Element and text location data
————————
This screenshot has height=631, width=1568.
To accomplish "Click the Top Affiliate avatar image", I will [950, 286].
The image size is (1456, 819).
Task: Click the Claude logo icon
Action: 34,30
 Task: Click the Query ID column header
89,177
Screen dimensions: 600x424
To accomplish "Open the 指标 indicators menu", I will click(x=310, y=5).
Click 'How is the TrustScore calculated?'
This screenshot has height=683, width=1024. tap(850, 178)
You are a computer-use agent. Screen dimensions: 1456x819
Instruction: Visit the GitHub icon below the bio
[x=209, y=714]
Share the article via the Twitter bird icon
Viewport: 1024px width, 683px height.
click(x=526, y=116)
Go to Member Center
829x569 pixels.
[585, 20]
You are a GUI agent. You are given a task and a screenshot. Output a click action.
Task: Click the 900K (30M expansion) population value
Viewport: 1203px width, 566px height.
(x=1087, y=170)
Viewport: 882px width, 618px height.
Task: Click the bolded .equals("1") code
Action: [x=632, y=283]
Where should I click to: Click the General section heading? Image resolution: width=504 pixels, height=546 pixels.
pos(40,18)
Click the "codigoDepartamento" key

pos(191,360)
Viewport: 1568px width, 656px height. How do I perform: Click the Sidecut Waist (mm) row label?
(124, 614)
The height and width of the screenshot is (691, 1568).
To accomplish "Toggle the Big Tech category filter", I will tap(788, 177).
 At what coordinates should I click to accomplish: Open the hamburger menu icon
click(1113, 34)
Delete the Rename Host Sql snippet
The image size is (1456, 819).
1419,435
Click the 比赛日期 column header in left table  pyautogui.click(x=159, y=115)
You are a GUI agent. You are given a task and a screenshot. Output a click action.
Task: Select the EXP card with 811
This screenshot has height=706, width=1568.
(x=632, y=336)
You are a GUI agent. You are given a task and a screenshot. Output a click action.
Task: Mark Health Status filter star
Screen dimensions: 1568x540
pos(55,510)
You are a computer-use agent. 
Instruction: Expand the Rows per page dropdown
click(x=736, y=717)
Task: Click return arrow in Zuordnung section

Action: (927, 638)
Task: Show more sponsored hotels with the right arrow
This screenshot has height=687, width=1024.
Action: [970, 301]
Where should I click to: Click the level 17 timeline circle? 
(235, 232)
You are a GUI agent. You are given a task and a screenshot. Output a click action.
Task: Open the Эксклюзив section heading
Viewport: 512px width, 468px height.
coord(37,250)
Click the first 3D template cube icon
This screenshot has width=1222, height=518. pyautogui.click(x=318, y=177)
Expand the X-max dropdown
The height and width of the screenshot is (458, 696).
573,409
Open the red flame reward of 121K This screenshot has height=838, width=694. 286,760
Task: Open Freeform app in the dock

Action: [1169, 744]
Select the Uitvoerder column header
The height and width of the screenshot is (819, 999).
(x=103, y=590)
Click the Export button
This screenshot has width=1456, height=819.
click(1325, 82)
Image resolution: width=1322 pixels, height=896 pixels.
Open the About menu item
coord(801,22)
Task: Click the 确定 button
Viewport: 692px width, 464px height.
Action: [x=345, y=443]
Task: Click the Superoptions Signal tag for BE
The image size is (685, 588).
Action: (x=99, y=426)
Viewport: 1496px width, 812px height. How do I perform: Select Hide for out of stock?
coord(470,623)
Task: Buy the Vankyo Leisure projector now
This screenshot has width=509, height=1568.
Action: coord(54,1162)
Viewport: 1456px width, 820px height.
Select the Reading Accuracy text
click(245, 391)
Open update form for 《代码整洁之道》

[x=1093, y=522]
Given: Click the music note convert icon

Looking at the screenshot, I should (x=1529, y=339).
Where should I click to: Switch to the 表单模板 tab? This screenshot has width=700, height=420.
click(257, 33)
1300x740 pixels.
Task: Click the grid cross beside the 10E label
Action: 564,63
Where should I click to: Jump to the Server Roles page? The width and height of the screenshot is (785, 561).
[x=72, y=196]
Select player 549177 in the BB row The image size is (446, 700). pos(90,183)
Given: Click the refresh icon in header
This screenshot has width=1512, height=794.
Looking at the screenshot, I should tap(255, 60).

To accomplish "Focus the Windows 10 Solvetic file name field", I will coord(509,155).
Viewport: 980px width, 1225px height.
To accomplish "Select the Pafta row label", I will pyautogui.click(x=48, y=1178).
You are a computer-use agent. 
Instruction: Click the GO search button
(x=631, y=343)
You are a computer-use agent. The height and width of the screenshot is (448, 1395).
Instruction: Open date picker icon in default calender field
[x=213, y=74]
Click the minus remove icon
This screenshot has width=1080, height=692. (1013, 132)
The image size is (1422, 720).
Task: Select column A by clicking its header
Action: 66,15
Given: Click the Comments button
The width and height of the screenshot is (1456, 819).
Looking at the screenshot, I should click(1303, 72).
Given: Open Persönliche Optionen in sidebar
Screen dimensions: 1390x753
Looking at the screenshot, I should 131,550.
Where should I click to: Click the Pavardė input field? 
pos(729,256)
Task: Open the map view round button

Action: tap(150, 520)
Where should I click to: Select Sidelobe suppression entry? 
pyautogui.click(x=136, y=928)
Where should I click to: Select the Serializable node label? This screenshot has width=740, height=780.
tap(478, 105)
————————
- [EXERCISE REQUIREMENTS]:
Rewrite all of the items above as a numbered list, leaving out any blank lines.

- [WORKED ANSWER]:
1. This screenshot has height=631, width=1568.
2. To accomplish "Click the Top Affiliate avatar image", I will [950, 286].
3. The image size is (1456, 819).
4. Task: Click the Claude logo icon
5. Action: 34,30
6.  Task: Click the Query ID column header
7. 89,177
8. Screen dimensions: 600x424
9. To accomplish "Open the 指标 indicators menu", I will click(x=310, y=5).
10. Click 'How is the TrustScore calculated?'
11. This screenshot has height=683, width=1024. tap(850, 178)
12. You are a computer-use agent. Screen dimensions: 1456x819
13. Instruction: Visit the GitHub icon below the bio
14. [x=209, y=714]
15. Share the article via the Twitter bird icon
16. Viewport: 1024px width, 683px height.
17. click(x=526, y=116)
18. Go to Member Center
19. 829x569 pixels.
20. [585, 20]
21. You are a GUI agent. You are given a task and a screenshot. Output a click action.
22. Task: Click the 900K (30M expansion) population value
23. Viewport: 1203px width, 566px height.
24. (x=1087, y=170)
25. Viewport: 882px width, 618px height.
26. Task: Click the bolded .equals("1") code
27. Action: [x=632, y=283]
28. Where should I click to: Click the General section heading? Image resolution: width=504 pixels, height=546 pixels.
29. pos(40,18)
30. Click the "codigoDepartamento" key
31. pos(191,360)
32. Viewport: 1568px width, 656px height. How do I perform: Click the Sidecut Waist (mm) row label?
33. (124, 614)
34. The height and width of the screenshot is (691, 1568).
35. To accomplish "Toggle the Big Tech category filter", I will tap(788, 177).
36.  At what coordinates should I click to accomplish: Open the hamburger menu icon
37. click(1113, 34)
38. Delete the Rename Host Sql snippet
39. The image size is (1456, 819).
40. 1419,435
41. Click the 比赛日期 column header in left table  pyautogui.click(x=159, y=115)
42. You are a GUI agent. You are given a task and a screenshot. Output a click action.
43. Task: Select the EXP card with 811
44. This screenshot has height=706, width=1568.
45. (x=632, y=336)
46. You are a GUI agent. You are given a task and a screenshot. Output a click action.
47. Task: Mark Health Status filter star
48. Screen dimensions: 1568x540
49. pos(55,510)
50. You are a computer-use agent. 
51. Instruction: Expand the Rows per page dropdown
52. click(x=736, y=717)
53. Task: Click return arrow in Zuordnung section
54. Action: (927, 638)
55. Task: Show more sponsored hotels with the right arrow
56. This screenshot has height=687, width=1024.
57. Action: [970, 301]
58. Where should I click to: Click the level 17 timeline circle? 
59. (235, 232)
60. You are a GUI agent. You are given a task and a screenshot. Output a click action.
61. Task: Open the Эксклюзив section heading
62. Viewport: 512px width, 468px height.
63. coord(37,250)
64. Click the first 3D template cube icon
65. This screenshot has width=1222, height=518. pyautogui.click(x=318, y=177)
66. Expand the X-max dropdown
67. The height and width of the screenshot is (458, 696).
68. 573,409
69. Open the red flame reward of 121K This screenshot has height=838, width=694. 286,760
70. Task: Open Freeform app in the dock
71. Action: [1169, 744]
72. Select the Uitvoerder column header
73. The height and width of the screenshot is (819, 999).
74. (x=103, y=590)
75. Click the Export button
76. This screenshot has width=1456, height=819.
77. click(1325, 82)
78. Image resolution: width=1322 pixels, height=896 pixels.
79. Open the About menu item
80. coord(801,22)
81. Task: Click the 确定 button
82. Viewport: 692px width, 464px height.
83. Action: [x=345, y=443]
84. Task: Click the Superoptions Signal tag for BE
85. The image size is (685, 588).
86. Action: (x=99, y=426)
87. Viewport: 1496px width, 812px height. How do I perform: Select Hide for out of stock?
88. coord(470,623)
89. Task: Buy the Vankyo Leisure projector now
90. This screenshot has width=509, height=1568.
91. Action: coord(54,1162)
92. Viewport: 1456px width, 820px height.
93. Select the Reading Accuracy text
94. click(245, 391)
95. Open update form for 《代码整洁之道》
96. [x=1093, y=522]
97. Given: Click the music note convert icon
98. Looking at the screenshot, I should (x=1529, y=339).
99. Where should I click to: Switch to the 表单模板 tab? This screenshot has width=700, height=420.
100. click(257, 33)
101. 1300x740 pixels.
102. Task: Click the grid cross beside the 10E label
103. Action: 564,63
104. Where should I click to: Jump to the Server Roles page? The width and height of the screenshot is (785, 561).
105. [x=72, y=196]
106. Select player 549177 in the BB row The image size is (446, 700). pos(90,183)
107. Given: Click the refresh icon in header
108. This screenshot has width=1512, height=794.
109. Looking at the screenshot, I should tap(255, 60).
110. To accomplish "Focus the Windows 10 Solvetic file name field", I will coord(509,155).
111. Viewport: 980px width, 1225px height.
112. To accomplish "Select the Pafta row label", I will pyautogui.click(x=48, y=1178).
113. You are a computer-use agent. 
114. Instruction: Click the GO search button
115. (x=631, y=343)
116. You are a computer-use agent. The height and width of the screenshot is (448, 1395).
117. Instruction: Open date picker icon in default calender field
118. [x=213, y=74]
119. Click the minus remove icon
120. This screenshot has width=1080, height=692. (1013, 132)
121. The image size is (1422, 720).
122. Task: Select column A by clicking its header
123. Action: 66,15
124. Given: Click the Comments button
125. The width and height of the screenshot is (1456, 819).
126. Looking at the screenshot, I should click(1303, 72).
127. Given: Open Persönliche Optionen in sidebar
128. Screen dimensions: 1390x753
129. Looking at the screenshot, I should 131,550.
130. Where should I click to: Click the Pavardė input field? 
131. pos(729,256)
132. Task: Open the map view round button
133. Action: tap(150, 520)
134. Where should I click to: Select Sidelobe suppression entry? 
135. pyautogui.click(x=136, y=928)
136. Where should I click to: Select the Serializable node label? This screenshot has width=740, height=780.
137. tap(478, 105)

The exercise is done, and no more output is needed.